I fixed the repeated data problem on the flight computer disks!  Technical details below, but the short description is that we made some unwarranted assumptions about how fast different processes would execute relative to each other.  A small “wait until your partner is ready” flag was enough to fix it.  This is a problem I’ve known about since last September and spent a lot of time sweating over, so it feels great to have it resolved!
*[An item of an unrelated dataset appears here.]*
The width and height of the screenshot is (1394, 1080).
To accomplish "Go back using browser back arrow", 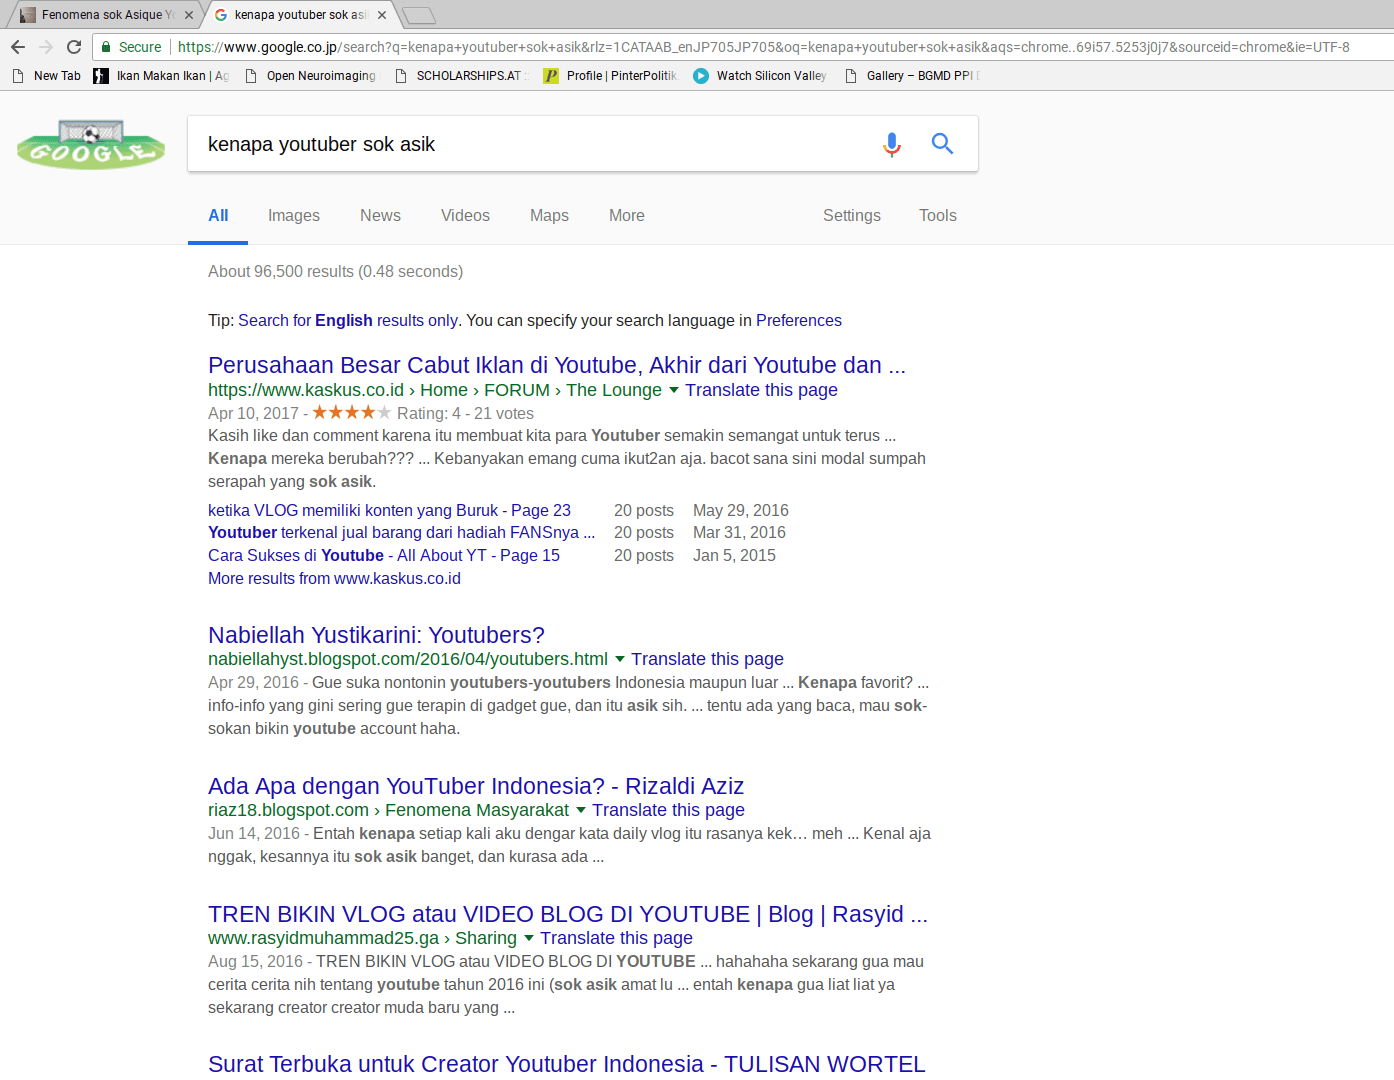I will pyautogui.click(x=18, y=47).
Technical:  Again, we have two buffers (bins, roughly), one of which fills with new data while the other is written to disk.  When the buffer gets filled, the two get swapped and the process repeats.  Given the speed of our disks and our data rates, the original author of this code and I both expected the disk writes to happen much faster than the filling of the new data buffer.  We had code that reserved each buffer for only one of filling or writing at a given time, but nothing other than that protection kept the two tasks in sync.  The problem was, due to mysteries of scheduling known only to the Linux kernel, the new data buffer was sometimes filling repeatedly before the write task would even start!  Data was getting overwritten that was never commited to disk.  Then the write task would start, see that it had several buffers to commit to disk, and end up writing a single buffer several times in a row.  The fix was to require that the fill task wait to swap until the write task is ready for a new buffer.
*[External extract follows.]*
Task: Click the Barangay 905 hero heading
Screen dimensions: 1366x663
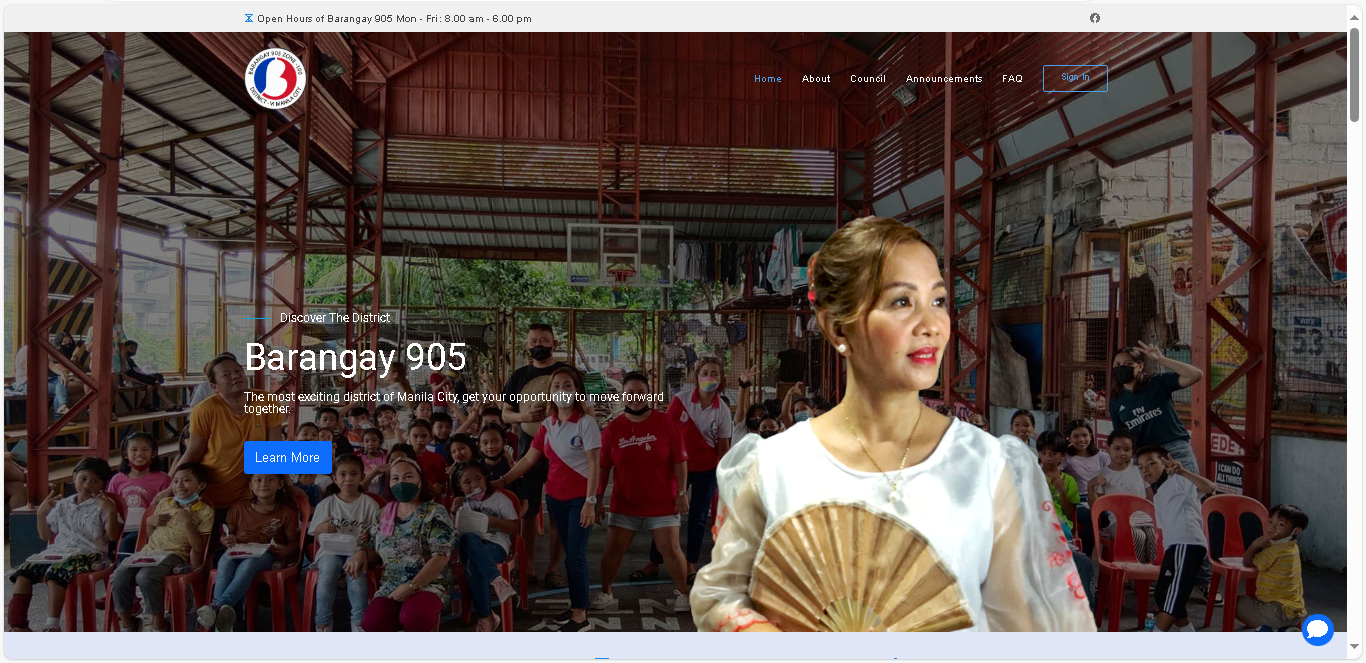Action: 355,357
I am greatly relieved to have this resolved!  The joy is overshadowed, though:  CSBF isn’t happy with our rotor, and wouldn’t certify it even to fly at the weight we had in 2005 (eliminating any chance we have of cutting down weight to meet requirements).  Sounds like we are going to have to fly the rotor back to Berkeley for examination by our engineers and/or a “pull test.”  Yikes!


One response to “YesYesYes!

  1. Good work on the buffer fix! Was wondering what it would be…